ACTION ITEM: In full and word for word, give the records again.

______________________________

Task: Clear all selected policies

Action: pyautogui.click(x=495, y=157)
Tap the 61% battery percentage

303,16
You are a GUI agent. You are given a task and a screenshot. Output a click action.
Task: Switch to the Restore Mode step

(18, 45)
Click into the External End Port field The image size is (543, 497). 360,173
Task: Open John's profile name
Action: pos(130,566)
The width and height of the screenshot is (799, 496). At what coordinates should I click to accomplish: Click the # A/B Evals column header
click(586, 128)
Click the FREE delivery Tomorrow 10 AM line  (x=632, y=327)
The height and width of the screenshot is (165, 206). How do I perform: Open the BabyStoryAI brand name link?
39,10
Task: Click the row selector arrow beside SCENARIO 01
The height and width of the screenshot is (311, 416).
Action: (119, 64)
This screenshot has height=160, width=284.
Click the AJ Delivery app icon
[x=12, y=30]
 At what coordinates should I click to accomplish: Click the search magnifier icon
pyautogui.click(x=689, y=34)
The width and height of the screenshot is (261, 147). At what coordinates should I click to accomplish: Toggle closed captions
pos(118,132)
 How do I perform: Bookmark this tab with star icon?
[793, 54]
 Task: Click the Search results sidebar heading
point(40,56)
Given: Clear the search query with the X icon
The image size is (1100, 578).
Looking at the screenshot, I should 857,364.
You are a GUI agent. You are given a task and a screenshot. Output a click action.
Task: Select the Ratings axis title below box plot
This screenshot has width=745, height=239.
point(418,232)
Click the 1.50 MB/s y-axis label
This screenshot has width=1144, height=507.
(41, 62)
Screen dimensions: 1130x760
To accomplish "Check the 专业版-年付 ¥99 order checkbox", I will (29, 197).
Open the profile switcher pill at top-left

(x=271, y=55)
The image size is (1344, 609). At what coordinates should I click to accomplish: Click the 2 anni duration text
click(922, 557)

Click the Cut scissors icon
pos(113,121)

______________________________

YOUR SOLUTION:
Task: Clear all selected policies

Action: pyautogui.click(x=495, y=157)
Tap the 61% battery percentage

303,16
You are a GUI agent. You are given a task and a screenshot. Output a click action.
Task: Switch to the Restore Mode step

(18, 45)
Click into the External End Port field The image size is (543, 497). 360,173
Task: Open John's profile name
Action: pos(130,566)
The width and height of the screenshot is (799, 496). At what coordinates should I click to accomplish: Click the # A/B Evals column header
click(586, 128)
Click the FREE delivery Tomorrow 10 AM line  (x=632, y=327)
The height and width of the screenshot is (165, 206). How do I perform: Open the BabyStoryAI brand name link?
39,10
Task: Click the row selector arrow beside SCENARIO 01
The height and width of the screenshot is (311, 416).
Action: (119, 64)
This screenshot has height=160, width=284.
Click the AJ Delivery app icon
[x=12, y=30]
 At what coordinates should I click to accomplish: Click the search magnifier icon
pyautogui.click(x=689, y=34)
The width and height of the screenshot is (261, 147). At what coordinates should I click to accomplish: Toggle closed captions
pos(118,132)
 How do I perform: Bookmark this tab with star icon?
[793, 54]
 Task: Click the Search results sidebar heading
point(40,56)
Given: Clear the search query with the X icon
The image size is (1100, 578).
Looking at the screenshot, I should 857,364.
You are a GUI agent. You are given a task and a screenshot. Output a click action.
Task: Select the Ratings axis title below box plot
This screenshot has width=745, height=239.
point(418,232)
Click the 1.50 MB/s y-axis label
This screenshot has width=1144, height=507.
(41, 62)
Screen dimensions: 1130x760
To accomplish "Check the 专业版-年付 ¥99 order checkbox", I will (29, 197).
Open the profile switcher pill at top-left

(x=271, y=55)
The image size is (1344, 609). At what coordinates should I click to accomplish: Click the 2 anni duration text
click(922, 557)

Click the Cut scissors icon
pos(113,121)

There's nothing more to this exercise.